(Supplied records begins)

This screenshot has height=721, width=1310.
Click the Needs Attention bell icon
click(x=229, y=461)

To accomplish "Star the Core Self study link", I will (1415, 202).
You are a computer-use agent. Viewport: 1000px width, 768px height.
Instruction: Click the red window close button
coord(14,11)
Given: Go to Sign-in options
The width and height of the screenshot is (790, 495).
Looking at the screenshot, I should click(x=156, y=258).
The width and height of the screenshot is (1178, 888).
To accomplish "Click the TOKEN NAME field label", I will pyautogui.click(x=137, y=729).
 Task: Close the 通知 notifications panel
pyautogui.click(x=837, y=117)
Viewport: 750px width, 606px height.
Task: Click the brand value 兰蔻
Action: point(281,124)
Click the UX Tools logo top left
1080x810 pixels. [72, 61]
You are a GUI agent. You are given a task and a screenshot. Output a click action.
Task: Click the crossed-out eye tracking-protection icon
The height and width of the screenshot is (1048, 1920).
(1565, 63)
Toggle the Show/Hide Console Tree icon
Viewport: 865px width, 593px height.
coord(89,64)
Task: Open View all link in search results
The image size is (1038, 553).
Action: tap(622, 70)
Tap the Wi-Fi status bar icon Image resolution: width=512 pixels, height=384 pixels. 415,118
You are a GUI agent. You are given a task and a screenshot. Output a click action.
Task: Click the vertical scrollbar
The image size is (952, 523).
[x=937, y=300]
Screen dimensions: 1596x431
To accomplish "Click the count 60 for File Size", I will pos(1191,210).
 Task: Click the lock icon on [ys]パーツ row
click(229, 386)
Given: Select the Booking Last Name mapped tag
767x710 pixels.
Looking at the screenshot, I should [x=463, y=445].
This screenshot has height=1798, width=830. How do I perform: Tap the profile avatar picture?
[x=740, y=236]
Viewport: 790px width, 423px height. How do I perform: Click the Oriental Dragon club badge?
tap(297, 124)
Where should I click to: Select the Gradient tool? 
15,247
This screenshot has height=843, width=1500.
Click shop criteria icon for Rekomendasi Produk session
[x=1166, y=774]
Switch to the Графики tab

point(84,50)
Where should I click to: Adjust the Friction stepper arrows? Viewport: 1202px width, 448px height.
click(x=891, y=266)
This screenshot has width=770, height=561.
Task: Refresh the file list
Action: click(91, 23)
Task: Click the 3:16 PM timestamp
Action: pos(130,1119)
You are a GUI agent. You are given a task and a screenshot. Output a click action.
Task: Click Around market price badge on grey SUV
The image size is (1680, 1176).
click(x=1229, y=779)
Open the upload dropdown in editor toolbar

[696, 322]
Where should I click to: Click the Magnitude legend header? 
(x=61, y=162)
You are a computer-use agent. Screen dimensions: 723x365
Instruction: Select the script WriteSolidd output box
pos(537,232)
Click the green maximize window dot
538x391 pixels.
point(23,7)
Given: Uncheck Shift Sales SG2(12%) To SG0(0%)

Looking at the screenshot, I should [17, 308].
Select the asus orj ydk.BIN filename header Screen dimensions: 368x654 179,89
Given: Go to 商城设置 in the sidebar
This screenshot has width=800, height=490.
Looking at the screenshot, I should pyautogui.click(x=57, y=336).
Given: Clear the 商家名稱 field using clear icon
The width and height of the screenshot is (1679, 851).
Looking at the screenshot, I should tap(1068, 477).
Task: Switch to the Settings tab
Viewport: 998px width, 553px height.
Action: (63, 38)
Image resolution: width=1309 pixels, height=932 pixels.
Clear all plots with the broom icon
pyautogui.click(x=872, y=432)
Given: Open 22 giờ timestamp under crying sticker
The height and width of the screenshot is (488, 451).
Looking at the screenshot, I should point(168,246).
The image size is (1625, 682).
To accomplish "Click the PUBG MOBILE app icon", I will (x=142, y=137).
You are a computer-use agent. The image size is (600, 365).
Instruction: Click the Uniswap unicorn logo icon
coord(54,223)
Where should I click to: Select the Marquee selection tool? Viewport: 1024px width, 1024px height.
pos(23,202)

(Supplied records ends)

## What the task asks
What is needed here is an exact copy of all the entries.

## Response area
This screenshot has height=721, width=1310.
Click the Needs Attention bell icon
click(x=229, y=461)

To accomplish "Star the Core Self study link", I will (1415, 202).
You are a computer-use agent. Viewport: 1000px width, 768px height.
Instruction: Click the red window close button
coord(14,11)
Given: Go to Sign-in options
The width and height of the screenshot is (790, 495).
Looking at the screenshot, I should click(x=156, y=258).
The width and height of the screenshot is (1178, 888).
To accomplish "Click the TOKEN NAME field label", I will pyautogui.click(x=137, y=729).
 Task: Close the 通知 notifications panel
pyautogui.click(x=837, y=117)
Viewport: 750px width, 606px height.
Task: Click the brand value 兰蔻
Action: point(281,124)
Click the UX Tools logo top left
1080x810 pixels. [72, 61]
You are a GUI agent. You are given a task and a screenshot. Output a click action.
Task: Click the crossed-out eye tracking-protection icon
The height and width of the screenshot is (1048, 1920).
(1565, 63)
Toggle the Show/Hide Console Tree icon
Viewport: 865px width, 593px height.
coord(89,64)
Task: Open View all link in search results
The image size is (1038, 553).
Action: tap(622, 70)
Tap the Wi-Fi status bar icon Image resolution: width=512 pixels, height=384 pixels. 415,118
You are a GUI agent. You are given a task and a screenshot. Output a click action.
Task: Click the vertical scrollbar
The image size is (952, 523).
[x=937, y=300]
Screen dimensions: 1596x431
To accomplish "Click the count 60 for File Size", I will pos(1191,210).
 Task: Click the lock icon on [ys]パーツ row
click(229, 386)
Given: Select the Booking Last Name mapped tag
767x710 pixels.
Looking at the screenshot, I should [x=463, y=445].
This screenshot has height=1798, width=830. How do I perform: Tap the profile avatar picture?
[x=740, y=236]
Viewport: 790px width, 423px height. How do I perform: Click the Oriental Dragon club badge?
tap(297, 124)
Where should I click to: Select the Gradient tool? 
15,247
This screenshot has height=843, width=1500.
Click shop criteria icon for Rekomendasi Produk session
[x=1166, y=774]
Switch to the Графики tab

point(84,50)
Where should I click to: Adjust the Friction stepper arrows? Viewport: 1202px width, 448px height.
click(x=891, y=266)
This screenshot has width=770, height=561.
Task: Refresh the file list
Action: click(91, 23)
Task: Click the 3:16 PM timestamp
Action: pos(130,1119)
You are a GUI agent. You are given a task and a screenshot. Output a click action.
Task: Click Around market price badge on grey SUV
The image size is (1680, 1176).
click(x=1229, y=779)
Open the upload dropdown in editor toolbar

[696, 322]
Where should I click to: Click the Magnitude legend header? 
(x=61, y=162)
You are a computer-use agent. Screen dimensions: 723x365
Instruction: Select the script WriteSolidd output box
pos(537,232)
Click the green maximize window dot
538x391 pixels.
point(23,7)
Given: Uncheck Shift Sales SG2(12%) To SG0(0%)

Looking at the screenshot, I should [17, 308].
Select the asus orj ydk.BIN filename header Screen dimensions: 368x654 179,89
Given: Go to 商城设置 in the sidebar
This screenshot has width=800, height=490.
Looking at the screenshot, I should pyautogui.click(x=57, y=336).
Given: Clear the 商家名稱 field using clear icon
The width and height of the screenshot is (1679, 851).
Looking at the screenshot, I should tap(1068, 477).
Task: Switch to the Settings tab
Viewport: 998px width, 553px height.
Action: (63, 38)
Image resolution: width=1309 pixels, height=932 pixels.
Clear all plots with the broom icon
pyautogui.click(x=872, y=432)
Given: Open 22 giờ timestamp under crying sticker
The height and width of the screenshot is (488, 451).
Looking at the screenshot, I should point(168,246).
The image size is (1625, 682).
To accomplish "Click the PUBG MOBILE app icon", I will (x=142, y=137).
You are a computer-use agent. The image size is (600, 365).
Instruction: Click the Uniswap unicorn logo icon
coord(54,223)
Where should I click to: Select the Marquee selection tool? Viewport: 1024px width, 1024px height.
pos(23,202)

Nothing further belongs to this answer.